**Task description**
Can you write out every line of the records below as a numbered list, with the blank lines left out?

**Supplied material**
>> START
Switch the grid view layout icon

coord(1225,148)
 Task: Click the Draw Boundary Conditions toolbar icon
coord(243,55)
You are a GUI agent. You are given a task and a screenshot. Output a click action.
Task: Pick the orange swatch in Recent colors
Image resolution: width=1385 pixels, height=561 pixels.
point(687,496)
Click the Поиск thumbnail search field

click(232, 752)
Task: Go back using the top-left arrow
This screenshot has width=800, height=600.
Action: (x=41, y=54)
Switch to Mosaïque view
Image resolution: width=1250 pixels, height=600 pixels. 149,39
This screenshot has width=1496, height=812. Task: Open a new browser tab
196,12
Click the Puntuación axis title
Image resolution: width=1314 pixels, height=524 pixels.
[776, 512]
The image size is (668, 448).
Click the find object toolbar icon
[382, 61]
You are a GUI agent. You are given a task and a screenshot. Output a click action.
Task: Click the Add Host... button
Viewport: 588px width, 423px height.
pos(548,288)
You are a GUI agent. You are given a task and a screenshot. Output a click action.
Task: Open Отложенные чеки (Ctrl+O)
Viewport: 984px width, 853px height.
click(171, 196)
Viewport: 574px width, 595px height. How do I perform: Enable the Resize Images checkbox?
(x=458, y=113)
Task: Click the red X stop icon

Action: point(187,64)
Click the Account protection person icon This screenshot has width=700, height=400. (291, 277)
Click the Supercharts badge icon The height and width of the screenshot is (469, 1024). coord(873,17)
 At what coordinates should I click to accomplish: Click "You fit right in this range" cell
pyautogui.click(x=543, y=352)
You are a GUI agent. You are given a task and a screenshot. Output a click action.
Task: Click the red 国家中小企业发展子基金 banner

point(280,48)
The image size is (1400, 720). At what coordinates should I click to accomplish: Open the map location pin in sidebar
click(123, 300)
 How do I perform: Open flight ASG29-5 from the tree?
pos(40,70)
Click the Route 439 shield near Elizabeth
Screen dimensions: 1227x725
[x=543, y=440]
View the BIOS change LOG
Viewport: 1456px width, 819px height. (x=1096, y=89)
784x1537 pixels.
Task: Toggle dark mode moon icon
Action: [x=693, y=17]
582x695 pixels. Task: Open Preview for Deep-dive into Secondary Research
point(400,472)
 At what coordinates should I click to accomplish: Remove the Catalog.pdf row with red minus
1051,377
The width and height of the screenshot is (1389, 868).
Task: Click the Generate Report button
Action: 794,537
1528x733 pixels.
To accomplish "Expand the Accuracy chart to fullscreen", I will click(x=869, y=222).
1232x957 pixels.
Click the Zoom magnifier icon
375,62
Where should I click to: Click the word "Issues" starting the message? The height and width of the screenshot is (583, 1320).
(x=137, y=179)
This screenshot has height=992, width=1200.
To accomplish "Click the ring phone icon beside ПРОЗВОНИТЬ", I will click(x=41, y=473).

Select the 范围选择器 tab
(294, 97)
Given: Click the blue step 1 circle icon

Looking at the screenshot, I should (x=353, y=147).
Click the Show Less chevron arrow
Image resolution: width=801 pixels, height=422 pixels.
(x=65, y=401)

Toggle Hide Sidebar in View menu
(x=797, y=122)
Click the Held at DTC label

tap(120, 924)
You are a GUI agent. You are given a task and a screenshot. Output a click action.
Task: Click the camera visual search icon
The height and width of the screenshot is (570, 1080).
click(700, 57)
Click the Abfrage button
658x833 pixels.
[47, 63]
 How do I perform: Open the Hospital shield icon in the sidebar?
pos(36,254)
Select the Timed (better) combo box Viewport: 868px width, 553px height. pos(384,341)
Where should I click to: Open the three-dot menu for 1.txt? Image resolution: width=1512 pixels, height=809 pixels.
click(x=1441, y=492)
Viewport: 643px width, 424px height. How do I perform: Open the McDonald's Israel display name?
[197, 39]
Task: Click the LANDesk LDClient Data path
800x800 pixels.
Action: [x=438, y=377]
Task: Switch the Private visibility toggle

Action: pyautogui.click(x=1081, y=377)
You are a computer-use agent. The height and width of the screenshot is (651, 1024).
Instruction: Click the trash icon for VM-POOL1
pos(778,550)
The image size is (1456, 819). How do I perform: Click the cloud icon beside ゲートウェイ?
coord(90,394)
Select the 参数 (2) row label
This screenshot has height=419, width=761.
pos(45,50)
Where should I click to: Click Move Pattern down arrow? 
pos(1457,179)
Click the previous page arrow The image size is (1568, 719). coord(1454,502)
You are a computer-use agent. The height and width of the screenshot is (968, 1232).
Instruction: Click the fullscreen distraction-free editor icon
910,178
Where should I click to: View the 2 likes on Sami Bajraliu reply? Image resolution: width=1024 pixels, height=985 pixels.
>> END
**Answer for this exercise**
1. Switch the grid view layout icon
2. coord(1225,148)
3.  Task: Click the Draw Boundary Conditions toolbar icon
4. coord(243,55)
5. You are a GUI agent. You are given a task and a screenshot. Output a click action.
6. Task: Pick the orange swatch in Recent colors
7. Image resolution: width=1385 pixels, height=561 pixels.
8. point(687,496)
9. Click the Поиск thumbnail search field
10. click(232, 752)
11. Task: Go back using the top-left arrow
12. This screenshot has width=800, height=600.
13. Action: (x=41, y=54)
14. Switch to Mosaïque view
15. Image resolution: width=1250 pixels, height=600 pixels. 149,39
16. This screenshot has width=1496, height=812. Task: Open a new browser tab
17. 196,12
18. Click the Puntuación axis title
19. Image resolution: width=1314 pixels, height=524 pixels.
20. [776, 512]
21. The image size is (668, 448).
22. Click the find object toolbar icon
23. [382, 61]
24. You are a GUI agent. You are given a task and a screenshot. Output a click action.
25. Task: Click the Add Host... button
26. Viewport: 588px width, 423px height.
27. pos(548,288)
28. You are a GUI agent. You are given a task and a screenshot. Output a click action.
29. Task: Open Отложенные чеки (Ctrl+O)
30. Viewport: 984px width, 853px height.
31. click(171, 196)
32. Viewport: 574px width, 595px height. How do I perform: Enable the Resize Images checkbox?
33. (x=458, y=113)
34. Task: Click the red X stop icon
35. Action: point(187,64)
36. Click the Account protection person icon This screenshot has width=700, height=400. (291, 277)
37. Click the Supercharts badge icon The height and width of the screenshot is (469, 1024). coord(873,17)
38.  At what coordinates should I click to accomplish: Click "You fit right in this range" cell
39. pyautogui.click(x=543, y=352)
40. You are a GUI agent. You are given a task and a screenshot. Output a click action.
41. Task: Click the red 国家中小企业发展子基金 banner
42. point(280,48)
43. The image size is (1400, 720). At what coordinates should I click to accomplish: Open the map location pin in sidebar
44. click(123, 300)
45.  How do I perform: Open flight ASG29-5 from the tree?
46. pos(40,70)
47. Click the Route 439 shield near Elizabeth
48. Screen dimensions: 1227x725
49. [x=543, y=440]
50. View the BIOS change LOG
51. Viewport: 1456px width, 819px height. (x=1096, y=89)
52. 784x1537 pixels.
53. Task: Toggle dark mode moon icon
54. Action: [x=693, y=17]
55. 582x695 pixels. Task: Open Preview for Deep-dive into Secondary Research
56. point(400,472)
57.  At what coordinates should I click to accomplish: Remove the Catalog.pdf row with red minus
58. 1051,377
59. The width and height of the screenshot is (1389, 868).
60. Task: Click the Generate Report button
61. Action: 794,537
62. 1528x733 pixels.
63. To accomplish "Expand the Accuracy chart to fullscreen", I will click(x=869, y=222).
64. 1232x957 pixels.
65. Click the Zoom magnifier icon
66. 375,62
67. Where should I click to: Click the word "Issues" starting the message? The height and width of the screenshot is (583, 1320).
68. (x=137, y=179)
69. This screenshot has height=992, width=1200.
70. To accomplish "Click the ring phone icon beside ПРОЗВОНИТЬ", I will click(x=41, y=473).
71. Select the 范围选择器 tab
72. (294, 97)
73. Given: Click the blue step 1 circle icon
74. Looking at the screenshot, I should (x=353, y=147).
75. Click the Show Less chevron arrow
76. Image resolution: width=801 pixels, height=422 pixels.
77. (x=65, y=401)
78. Toggle Hide Sidebar in View menu
79. (x=797, y=122)
80. Click the Held at DTC label
81. tap(120, 924)
82. You are a GUI agent. You are given a task and a screenshot. Output a click action.
83. Task: Click the camera visual search icon
84. The height and width of the screenshot is (570, 1080).
85. click(700, 57)
86. Click the Abfrage button
87. 658x833 pixels.
88. [47, 63]
89.  How do I perform: Open the Hospital shield icon in the sidebar?
90. pos(36,254)
91. Select the Timed (better) combo box Viewport: 868px width, 553px height. pos(384,341)
92. Where should I click to: Open the three-dot menu for 1.txt? Image resolution: width=1512 pixels, height=809 pixels.
93. click(x=1441, y=492)
94. Viewport: 643px width, 424px height. How do I perform: Open the McDonald's Israel display name?
95. [197, 39]
96. Task: Click the LANDesk LDClient Data path
97. 800x800 pixels.
98. Action: [x=438, y=377]
99. Task: Switch the Private visibility toggle
100. Action: pyautogui.click(x=1081, y=377)
101. You are a computer-use agent. The height and width of the screenshot is (651, 1024).
102. Instruction: Click the trash icon for VM-POOL1
103. pos(778,550)
104. The image size is (1456, 819). How do I perform: Click the cloud icon beside ゲートウェイ?
105. coord(90,394)
106. Select the 参数 (2) row label
107. This screenshot has height=419, width=761.
108. pos(45,50)
109. Where should I click to: Click Move Pattern down arrow? 
110. pos(1457,179)
111. Click the previous page arrow The image size is (1568, 719). coord(1454,502)
112. You are a computer-use agent. The height and width of the screenshot is (968, 1232).
113. Instruction: Click the fullscreen distraction-free editor icon
114. 910,178
115. Where should I click to: View the 2 likes on Sami Bajraliu reply? Image resolution: width=1024 pixels, height=985 pixels.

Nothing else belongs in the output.